As a consultant in go-to-market strategy I am bias to the notion that one of the first things a startup must find is their ideal customer. One of my clients recently did some intense work developing a customer persona to pursue for their SaaS solution and that is just one important element of go-to-market.
As a founder one of the most important things you must do is learn whether or not your idea resonates with its market. So many founders get an idea then they develop that idea around their own experience with its function or value proposition before they even think of testing it on others. This is a first mistake that we have all made as founders. Just because we think our invention solves a need for ourselves or the immediate group surrounding us doesn’t mean it will resonate with enough customers to make it a successful product or business. Understanding this will help you decide whether this is a cottage business idea or a scalable global sensation.
One way to visualize finding your customer persona is to imagine the circles of a target. Then imagine them shuffled out of symmetry, add several more “center target” sized circles scattered about, and you are looking for the smallest circle closest to the center of your new disheveled target. Once you find it that’s only the beginning.
Can you reach these people quickly to test your idea? Are they even looking for your product, service, or solution? Do they even need it?
Until the iPhone was released most people did’t know what they were missing. Now a new generation looks at most single purpose devices that were absorbed by smartphones, watches, cameras, calculators, maps, alarm clocks, video cameras, and don’t forget phones, and they say, why?

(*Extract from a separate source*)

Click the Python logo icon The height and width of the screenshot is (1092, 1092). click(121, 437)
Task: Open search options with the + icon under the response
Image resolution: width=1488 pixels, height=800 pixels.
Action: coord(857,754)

My advice to founders who have what they believe to be a runaway, slam dunk, idea is to put their alpha, beta, prototype, or MVP into the hands of their ideal customer according to the persona they have at least contemplated and listen what they have to say. Then repeat, a lot.
Once you have discovered that the unicorns trotting on rainbows in your head actually have traction with your market then develop a pitch and go looking for money to back it.